Sri Lanka’s Lessons Learnt and Reconciliation Commission on the ethnic conflict met here for the first time with the President on the chair.

In his remarks, Mr. Rajapaksa expressed the view that the current stability and the strong mandate received by the government in the Presidential and Parliamentary elections made it the right opportunity for taking necessary steps for fact finding and reconciliation.

The eight-member Commission will probe events from February 2002 to the military victory against the Tigers in May last year.

The time period and the jurisdiction of the Commission have evinced mixed response. Critics of the government are of the view that the time frame is politically motivated and the Commission does not have enough scope, particularly to investigate alleged human rights violations in the last phase of the war.

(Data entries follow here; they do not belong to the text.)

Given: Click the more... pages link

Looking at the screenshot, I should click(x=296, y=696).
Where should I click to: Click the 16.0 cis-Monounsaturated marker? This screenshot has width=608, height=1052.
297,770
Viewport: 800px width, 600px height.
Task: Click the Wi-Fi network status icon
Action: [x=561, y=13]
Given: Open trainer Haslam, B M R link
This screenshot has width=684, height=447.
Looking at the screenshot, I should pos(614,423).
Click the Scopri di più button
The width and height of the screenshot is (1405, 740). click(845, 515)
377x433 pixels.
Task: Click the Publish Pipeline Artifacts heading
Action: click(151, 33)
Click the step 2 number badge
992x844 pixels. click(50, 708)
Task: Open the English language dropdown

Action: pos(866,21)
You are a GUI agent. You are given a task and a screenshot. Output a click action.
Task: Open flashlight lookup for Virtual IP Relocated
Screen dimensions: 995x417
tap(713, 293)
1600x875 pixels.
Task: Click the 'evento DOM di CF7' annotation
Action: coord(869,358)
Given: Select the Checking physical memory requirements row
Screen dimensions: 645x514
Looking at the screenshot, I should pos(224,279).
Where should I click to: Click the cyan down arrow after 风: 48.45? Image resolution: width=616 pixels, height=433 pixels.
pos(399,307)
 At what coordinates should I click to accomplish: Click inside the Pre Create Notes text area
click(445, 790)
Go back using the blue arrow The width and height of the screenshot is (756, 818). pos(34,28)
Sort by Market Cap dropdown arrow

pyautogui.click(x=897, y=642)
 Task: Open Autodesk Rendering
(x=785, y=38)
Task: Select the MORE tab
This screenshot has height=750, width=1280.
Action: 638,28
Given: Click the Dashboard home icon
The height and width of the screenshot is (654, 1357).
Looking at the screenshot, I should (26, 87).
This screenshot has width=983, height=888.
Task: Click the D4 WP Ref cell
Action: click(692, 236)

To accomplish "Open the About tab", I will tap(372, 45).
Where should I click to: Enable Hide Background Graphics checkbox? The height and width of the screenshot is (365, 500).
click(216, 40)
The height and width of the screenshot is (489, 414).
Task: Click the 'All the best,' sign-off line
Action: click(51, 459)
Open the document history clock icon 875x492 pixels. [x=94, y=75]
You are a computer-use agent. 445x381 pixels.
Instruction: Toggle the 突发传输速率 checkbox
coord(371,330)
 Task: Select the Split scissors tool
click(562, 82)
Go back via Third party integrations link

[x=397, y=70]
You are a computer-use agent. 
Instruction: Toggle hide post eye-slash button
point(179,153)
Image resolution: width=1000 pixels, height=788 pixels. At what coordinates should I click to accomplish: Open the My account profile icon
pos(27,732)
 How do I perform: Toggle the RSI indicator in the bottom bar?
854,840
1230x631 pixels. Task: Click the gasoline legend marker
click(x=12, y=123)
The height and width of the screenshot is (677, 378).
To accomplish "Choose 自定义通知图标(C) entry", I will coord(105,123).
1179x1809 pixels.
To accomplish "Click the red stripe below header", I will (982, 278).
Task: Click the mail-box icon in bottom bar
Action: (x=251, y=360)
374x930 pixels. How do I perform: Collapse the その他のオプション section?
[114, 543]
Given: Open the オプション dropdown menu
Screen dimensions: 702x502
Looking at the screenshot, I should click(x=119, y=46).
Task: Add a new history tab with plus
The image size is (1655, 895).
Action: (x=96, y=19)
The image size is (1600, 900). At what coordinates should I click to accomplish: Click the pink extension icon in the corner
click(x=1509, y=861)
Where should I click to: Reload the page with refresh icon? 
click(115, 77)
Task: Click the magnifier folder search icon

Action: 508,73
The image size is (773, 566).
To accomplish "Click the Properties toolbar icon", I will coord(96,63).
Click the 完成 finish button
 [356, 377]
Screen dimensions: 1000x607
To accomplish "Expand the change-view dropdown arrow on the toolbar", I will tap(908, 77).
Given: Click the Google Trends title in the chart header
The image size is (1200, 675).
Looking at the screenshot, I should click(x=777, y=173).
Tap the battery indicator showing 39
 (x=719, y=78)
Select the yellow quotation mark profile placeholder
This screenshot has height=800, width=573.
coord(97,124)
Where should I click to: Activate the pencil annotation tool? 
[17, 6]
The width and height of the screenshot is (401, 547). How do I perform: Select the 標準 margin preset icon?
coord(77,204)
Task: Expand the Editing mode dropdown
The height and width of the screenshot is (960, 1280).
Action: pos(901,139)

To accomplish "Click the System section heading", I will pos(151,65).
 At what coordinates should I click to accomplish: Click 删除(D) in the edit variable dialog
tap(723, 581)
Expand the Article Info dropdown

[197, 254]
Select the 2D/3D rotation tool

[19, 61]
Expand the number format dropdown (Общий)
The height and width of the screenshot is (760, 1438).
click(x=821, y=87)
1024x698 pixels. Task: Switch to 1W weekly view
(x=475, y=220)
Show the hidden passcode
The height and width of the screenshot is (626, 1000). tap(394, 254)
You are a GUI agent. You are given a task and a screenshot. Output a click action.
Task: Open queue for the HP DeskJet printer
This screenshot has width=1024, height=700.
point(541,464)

Since the end of the war, the government has been under pressure from several quarters within and outside to allow an independent committee or commission to investigate charges of alleged excesses both by the LTTE and the security forces towards the end of the 34-month-long-war.

The government has repeatedly rejected the calls for any outside enquiry on the ground that such an exercise would not be helpful in moving towards the phase of reconciliation and finding a political solution acceptable to all the stakeholders in the ethnic conflict.

The announcement on the constitution of the Commission came even as the government is engaged in a verbal duel with the United Nations over the decision of the world body’s Secretary General Ban Ki-Moon to appoint a panel of experts to advice him on matters related to Sri Lanka.

In his remarks to the Commission at the first meeting, Mr. Rajapaksa recalled that less than a month after the end of the conflict, the Permanent Representative of Sri Lanka in his remarks at the interactive briefing of the UN Security Council had informed that “I have been advised to state that the government is in the process of initiating a domestic mechanism for fact finding and reconciliation.”

A statement issued by the President’s Secretariat said here that the attention of the Commissioners was drawn to the vigorous programme of reconstruction and development as well as of the restoration of democracy, now being implemented in the conflict affected areas.